**Brief A**: Please extract everything in the Loris.ai article from "Startup founder Nancy" down to "in seed funding.".
**Brief B**: Name every aspect of people's lives that the Loris.ai article says devices and apps track.
**Brief C**: According to the Loris.ai article, why was the company named after the slow loris?

**Excerpt to read**:
^^^^^^^^
Thanks to digital tools equipped with artificial intelligence, we’re (theoretically) better than we used to be. Devices and apps track our workouts, our sleep patterns, our periods, our sexual encounters. We give these digital spies access to any intimate part of our lives, whatever they demand, because we assume having more data will allow us to see where we’re failing, and to make improvements accordingly.
But, if you had data on how the kinds of conversations you had with other people, would it make you a better person? Can AI actually teach us to communicate better — you know, with other humans?
Startup founder Nancy Lublin thinks the answer is yes. She founded Loris.ai, with the intention of helping managers at companies tackle difficult conversations. The company is named after the slow loris animal — just like the loris’ toxic bite, botched workplace conversations can end companies or poison relationships, according to the company’s web site.
We really don’t know how Loris.ai intends to accomplish its stated goal — or how AI will be involved at all. The company has not yet started beta testing, and details about its inner-workings are negligible. Yet, it has a clear draw to investors: the company has already raised $2 million in seed funding.
It’s pretty easy to guess Loris.ai will make money by collecting user data and selling it. That’s how all the big tech companies, from Facebook to Google, make their sizable earnings.
Lublin got a good start doing this through her nonprofit Crisis Text Line. Founded four years ago, the organization offers texting-based support to those in emotional crises. The organization used machine learning to analyze the millions of messages exchanged via Crisis Text Line, looking for patterns of behavior. They then used these insights to improve training for the service’s 12,000 counselors. Last year Crisis Text Line partnered with Facebook to improve the social network’s response to users in crisis.
^^^^^^^^
(Collected data entries)
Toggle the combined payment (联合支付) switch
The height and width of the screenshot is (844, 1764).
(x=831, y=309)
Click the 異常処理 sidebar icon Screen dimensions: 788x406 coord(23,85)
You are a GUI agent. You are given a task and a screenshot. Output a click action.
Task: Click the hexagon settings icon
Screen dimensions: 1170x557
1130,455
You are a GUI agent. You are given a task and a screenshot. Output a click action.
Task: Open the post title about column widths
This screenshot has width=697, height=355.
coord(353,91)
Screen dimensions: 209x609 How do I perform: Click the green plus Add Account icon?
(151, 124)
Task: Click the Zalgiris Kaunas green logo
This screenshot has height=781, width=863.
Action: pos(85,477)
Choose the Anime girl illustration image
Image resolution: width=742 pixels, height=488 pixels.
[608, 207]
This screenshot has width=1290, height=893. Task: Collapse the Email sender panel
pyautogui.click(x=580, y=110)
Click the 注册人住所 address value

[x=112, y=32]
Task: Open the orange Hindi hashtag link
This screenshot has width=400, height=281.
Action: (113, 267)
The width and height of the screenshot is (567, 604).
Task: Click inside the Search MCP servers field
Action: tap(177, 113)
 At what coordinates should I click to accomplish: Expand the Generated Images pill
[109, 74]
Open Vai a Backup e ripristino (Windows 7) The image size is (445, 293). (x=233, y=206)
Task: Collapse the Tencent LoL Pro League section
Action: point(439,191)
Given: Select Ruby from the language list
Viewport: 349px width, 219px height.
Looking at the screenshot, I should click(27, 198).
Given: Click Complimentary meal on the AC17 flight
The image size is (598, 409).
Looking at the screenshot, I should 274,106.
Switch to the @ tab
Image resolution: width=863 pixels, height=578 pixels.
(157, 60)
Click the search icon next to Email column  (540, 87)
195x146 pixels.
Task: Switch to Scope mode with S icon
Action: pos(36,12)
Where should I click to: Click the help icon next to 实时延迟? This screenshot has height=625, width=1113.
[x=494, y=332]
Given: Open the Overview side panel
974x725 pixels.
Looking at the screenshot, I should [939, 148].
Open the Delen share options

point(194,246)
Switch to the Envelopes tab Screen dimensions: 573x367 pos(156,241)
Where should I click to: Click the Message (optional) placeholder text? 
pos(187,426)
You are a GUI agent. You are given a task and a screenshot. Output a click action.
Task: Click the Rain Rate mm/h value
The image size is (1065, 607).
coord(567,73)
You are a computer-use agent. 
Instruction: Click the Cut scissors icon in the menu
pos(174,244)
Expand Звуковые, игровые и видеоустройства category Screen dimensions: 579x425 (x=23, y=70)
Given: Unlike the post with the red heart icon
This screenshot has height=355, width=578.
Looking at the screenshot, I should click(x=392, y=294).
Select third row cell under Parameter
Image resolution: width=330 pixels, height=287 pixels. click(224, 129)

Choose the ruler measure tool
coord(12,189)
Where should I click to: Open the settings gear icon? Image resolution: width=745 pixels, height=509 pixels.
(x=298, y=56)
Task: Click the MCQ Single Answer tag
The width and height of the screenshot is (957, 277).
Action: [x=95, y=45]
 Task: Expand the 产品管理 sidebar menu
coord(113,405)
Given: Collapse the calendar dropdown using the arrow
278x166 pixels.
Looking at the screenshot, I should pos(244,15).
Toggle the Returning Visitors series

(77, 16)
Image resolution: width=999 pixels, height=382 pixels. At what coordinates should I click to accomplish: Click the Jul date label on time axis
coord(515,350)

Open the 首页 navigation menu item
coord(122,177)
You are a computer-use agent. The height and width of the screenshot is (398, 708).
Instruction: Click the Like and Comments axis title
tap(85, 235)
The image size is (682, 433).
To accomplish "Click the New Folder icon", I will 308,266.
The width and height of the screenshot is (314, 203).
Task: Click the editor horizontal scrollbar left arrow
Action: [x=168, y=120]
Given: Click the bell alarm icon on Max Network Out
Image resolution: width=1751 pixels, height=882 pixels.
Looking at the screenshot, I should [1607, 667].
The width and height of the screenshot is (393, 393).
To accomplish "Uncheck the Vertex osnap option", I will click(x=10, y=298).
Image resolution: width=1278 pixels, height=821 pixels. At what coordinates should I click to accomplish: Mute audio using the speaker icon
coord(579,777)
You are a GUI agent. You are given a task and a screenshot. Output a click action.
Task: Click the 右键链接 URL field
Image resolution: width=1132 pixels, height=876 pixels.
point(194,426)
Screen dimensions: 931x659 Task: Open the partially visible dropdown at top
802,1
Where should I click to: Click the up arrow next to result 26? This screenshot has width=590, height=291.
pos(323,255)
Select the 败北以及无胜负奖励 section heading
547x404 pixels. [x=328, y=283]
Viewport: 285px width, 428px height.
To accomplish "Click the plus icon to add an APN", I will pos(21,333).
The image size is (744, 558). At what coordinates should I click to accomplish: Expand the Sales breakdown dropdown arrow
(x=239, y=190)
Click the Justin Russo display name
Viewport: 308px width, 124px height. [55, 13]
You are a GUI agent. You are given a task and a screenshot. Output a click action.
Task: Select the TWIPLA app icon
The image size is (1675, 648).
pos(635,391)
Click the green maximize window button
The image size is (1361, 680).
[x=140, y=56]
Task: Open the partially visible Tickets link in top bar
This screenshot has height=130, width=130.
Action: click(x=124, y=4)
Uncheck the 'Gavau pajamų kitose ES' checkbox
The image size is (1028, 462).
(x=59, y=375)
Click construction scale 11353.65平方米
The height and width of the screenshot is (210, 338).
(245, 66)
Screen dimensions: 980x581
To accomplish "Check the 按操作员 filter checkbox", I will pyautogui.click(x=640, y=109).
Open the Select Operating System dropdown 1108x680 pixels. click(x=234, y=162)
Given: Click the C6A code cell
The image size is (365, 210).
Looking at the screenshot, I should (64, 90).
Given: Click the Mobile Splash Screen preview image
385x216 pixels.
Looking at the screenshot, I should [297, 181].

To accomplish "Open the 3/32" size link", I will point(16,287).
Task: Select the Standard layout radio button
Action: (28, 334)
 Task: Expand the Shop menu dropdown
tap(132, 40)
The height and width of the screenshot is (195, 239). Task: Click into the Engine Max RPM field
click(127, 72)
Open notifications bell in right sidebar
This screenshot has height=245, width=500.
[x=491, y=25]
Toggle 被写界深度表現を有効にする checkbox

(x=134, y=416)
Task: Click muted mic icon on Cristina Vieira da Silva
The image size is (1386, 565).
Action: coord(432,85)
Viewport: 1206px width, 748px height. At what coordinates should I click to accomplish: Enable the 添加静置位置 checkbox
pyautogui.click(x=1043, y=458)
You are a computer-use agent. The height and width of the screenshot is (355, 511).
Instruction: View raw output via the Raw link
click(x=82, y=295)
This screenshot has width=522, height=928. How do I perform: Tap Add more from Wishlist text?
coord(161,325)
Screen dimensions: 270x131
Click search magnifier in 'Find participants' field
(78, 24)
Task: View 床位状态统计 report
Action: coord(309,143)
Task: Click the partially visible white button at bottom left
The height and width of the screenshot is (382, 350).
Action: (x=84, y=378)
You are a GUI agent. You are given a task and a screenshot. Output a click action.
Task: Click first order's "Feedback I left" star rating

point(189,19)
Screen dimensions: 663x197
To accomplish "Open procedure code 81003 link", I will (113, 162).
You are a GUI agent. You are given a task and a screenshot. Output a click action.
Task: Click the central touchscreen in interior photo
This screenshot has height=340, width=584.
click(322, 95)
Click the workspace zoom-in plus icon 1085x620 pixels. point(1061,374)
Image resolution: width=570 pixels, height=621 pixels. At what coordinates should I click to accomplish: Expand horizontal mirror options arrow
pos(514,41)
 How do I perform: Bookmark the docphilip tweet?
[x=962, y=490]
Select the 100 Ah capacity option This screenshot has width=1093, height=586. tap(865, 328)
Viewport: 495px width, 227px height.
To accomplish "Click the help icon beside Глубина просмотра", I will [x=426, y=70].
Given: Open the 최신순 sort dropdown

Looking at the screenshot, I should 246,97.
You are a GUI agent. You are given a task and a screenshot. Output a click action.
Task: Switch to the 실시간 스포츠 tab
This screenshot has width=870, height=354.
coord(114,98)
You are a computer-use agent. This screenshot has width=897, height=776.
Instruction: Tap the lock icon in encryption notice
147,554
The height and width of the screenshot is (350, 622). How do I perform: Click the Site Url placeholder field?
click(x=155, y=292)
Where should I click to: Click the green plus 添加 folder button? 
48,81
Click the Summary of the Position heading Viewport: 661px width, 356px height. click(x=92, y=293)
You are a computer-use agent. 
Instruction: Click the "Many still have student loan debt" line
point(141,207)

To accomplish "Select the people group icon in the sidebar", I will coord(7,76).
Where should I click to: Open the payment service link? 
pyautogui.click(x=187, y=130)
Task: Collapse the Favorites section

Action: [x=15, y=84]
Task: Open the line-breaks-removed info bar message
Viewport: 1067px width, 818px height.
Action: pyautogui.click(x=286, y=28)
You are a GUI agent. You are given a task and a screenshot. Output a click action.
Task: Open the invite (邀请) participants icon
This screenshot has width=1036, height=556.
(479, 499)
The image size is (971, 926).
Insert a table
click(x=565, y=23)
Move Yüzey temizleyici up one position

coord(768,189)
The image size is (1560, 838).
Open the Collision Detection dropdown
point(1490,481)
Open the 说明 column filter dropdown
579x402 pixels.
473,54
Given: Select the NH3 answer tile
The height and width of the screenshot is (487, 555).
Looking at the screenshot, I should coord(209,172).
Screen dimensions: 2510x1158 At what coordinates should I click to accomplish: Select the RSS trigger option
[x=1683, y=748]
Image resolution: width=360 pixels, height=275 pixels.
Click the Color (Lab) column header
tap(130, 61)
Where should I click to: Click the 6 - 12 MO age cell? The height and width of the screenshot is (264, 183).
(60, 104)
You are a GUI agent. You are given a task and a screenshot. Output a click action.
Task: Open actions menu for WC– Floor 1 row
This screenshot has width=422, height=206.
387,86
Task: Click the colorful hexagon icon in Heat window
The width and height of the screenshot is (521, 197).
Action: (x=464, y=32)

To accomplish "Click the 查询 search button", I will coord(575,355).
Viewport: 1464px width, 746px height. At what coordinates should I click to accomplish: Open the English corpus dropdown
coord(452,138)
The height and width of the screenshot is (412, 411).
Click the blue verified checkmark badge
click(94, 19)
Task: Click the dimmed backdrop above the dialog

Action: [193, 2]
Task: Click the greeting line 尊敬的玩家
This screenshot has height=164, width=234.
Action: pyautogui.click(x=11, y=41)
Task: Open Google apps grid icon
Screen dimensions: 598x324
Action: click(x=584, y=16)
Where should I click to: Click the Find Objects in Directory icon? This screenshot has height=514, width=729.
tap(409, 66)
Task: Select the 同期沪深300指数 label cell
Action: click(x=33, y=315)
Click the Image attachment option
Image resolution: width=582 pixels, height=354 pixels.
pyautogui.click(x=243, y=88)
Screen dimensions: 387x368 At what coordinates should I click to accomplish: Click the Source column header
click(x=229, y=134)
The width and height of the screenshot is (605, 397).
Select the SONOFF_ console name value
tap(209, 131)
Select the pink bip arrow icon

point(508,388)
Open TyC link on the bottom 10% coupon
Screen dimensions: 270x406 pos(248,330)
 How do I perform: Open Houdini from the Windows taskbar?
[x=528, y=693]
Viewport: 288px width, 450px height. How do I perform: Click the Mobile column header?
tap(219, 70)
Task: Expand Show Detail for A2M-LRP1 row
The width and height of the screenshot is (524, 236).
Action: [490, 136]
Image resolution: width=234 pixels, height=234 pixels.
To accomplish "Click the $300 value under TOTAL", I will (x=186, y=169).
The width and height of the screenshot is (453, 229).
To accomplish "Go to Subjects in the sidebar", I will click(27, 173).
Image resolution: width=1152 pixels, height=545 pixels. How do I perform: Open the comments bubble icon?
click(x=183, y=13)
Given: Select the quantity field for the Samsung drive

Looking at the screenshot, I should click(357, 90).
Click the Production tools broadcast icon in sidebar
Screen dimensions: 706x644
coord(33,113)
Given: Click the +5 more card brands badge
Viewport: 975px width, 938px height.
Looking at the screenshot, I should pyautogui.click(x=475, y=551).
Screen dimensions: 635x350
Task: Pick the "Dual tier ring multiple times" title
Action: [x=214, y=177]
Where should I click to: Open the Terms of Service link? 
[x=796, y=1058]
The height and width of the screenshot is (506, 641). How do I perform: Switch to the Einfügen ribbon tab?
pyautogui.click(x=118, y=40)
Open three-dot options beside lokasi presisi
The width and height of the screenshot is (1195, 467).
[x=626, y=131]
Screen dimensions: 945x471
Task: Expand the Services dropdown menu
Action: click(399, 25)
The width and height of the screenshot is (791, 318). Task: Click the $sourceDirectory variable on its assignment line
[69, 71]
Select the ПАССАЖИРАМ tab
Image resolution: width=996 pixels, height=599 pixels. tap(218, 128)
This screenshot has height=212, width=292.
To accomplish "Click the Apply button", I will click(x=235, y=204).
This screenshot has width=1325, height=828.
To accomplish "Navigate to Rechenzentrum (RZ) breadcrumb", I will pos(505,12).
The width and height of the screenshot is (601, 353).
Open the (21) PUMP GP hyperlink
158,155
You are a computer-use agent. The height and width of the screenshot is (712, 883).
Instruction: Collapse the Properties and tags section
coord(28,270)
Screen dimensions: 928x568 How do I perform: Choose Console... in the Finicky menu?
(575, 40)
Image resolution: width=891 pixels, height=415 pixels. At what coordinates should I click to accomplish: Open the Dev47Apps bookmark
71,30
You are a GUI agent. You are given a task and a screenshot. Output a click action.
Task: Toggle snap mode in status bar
^^^^^^^^
**Solution A**:
Startup founder Nancy Lublin thinks the answer is yes. She founded Loris.ai, with the intention of helping managers at companies tackle difficult conversations. The company is named after the slow loris animal — just like the loris’ toxic bite, botched workplace conversations can end companies or poison relationships, according to the company’s web site.
We really don’t know how Loris.ai intends to accomplish its stated goal — or how AI will be involved at all. The company has not yet started beta testing, and details about its inner-workings are negligible. Yet, it has a clear draw to investors: the company has already raised $2 million in seed funding.

**Solution B**: Workouts, sleep patterns, periods and sexual encounters.

**Solution C**: The company's web site compares botched workplace conversations to the slow loris' toxic bite. Both can end companies or poison relationships.